* Supplied material *
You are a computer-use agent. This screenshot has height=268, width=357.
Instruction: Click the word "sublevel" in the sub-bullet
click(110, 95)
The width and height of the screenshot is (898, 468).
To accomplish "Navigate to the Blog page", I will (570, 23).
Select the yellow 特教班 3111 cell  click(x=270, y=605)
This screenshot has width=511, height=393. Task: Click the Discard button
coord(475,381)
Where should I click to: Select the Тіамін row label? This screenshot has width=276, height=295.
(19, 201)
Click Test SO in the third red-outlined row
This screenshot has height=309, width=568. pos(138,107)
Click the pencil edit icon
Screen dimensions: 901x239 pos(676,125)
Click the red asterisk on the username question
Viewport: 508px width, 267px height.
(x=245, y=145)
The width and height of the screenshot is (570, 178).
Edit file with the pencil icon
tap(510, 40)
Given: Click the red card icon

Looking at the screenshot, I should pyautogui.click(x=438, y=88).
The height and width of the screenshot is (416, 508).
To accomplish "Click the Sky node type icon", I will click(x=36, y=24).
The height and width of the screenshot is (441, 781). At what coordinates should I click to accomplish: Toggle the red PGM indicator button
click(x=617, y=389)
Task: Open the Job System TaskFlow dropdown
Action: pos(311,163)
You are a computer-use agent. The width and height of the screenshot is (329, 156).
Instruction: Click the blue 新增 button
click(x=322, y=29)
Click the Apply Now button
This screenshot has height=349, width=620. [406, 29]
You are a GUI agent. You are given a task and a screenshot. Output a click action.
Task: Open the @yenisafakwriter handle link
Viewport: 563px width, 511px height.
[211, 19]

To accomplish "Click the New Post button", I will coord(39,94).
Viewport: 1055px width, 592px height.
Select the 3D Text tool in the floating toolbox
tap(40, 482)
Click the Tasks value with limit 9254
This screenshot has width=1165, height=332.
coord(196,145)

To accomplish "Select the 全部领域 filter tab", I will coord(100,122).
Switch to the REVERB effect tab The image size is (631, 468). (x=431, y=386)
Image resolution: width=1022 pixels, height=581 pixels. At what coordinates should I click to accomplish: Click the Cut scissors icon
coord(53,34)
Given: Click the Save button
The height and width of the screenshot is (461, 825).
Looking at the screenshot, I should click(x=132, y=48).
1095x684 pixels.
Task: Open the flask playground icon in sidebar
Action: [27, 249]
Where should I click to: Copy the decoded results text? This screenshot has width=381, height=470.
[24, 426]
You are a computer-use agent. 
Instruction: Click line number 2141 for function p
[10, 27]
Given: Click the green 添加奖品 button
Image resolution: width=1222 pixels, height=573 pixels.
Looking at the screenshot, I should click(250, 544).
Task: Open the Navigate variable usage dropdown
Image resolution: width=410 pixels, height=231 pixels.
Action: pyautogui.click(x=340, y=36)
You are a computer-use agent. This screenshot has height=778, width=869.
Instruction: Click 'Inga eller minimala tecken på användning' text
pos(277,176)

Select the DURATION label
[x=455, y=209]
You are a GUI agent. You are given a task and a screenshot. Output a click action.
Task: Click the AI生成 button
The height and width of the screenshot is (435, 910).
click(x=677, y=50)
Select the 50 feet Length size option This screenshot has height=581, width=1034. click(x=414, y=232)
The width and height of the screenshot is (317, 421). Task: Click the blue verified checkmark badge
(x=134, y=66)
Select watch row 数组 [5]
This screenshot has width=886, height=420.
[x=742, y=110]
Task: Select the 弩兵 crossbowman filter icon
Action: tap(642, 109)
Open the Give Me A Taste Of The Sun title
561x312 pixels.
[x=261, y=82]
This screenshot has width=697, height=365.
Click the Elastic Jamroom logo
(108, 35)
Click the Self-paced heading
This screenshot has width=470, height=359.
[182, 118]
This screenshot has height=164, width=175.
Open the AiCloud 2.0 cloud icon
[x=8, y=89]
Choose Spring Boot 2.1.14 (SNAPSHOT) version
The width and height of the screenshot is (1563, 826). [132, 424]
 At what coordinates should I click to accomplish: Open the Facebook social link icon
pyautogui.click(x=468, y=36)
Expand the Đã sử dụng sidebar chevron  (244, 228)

* Exercise requirements *
From the data, pick out every line that includes "size".

* Output for this task *
Switch to the REVERB effect tab The image size is (631, 468). (x=431, y=386)
Select the 50 feet Length size option This screenshot has height=581, width=1034. click(x=414, y=232)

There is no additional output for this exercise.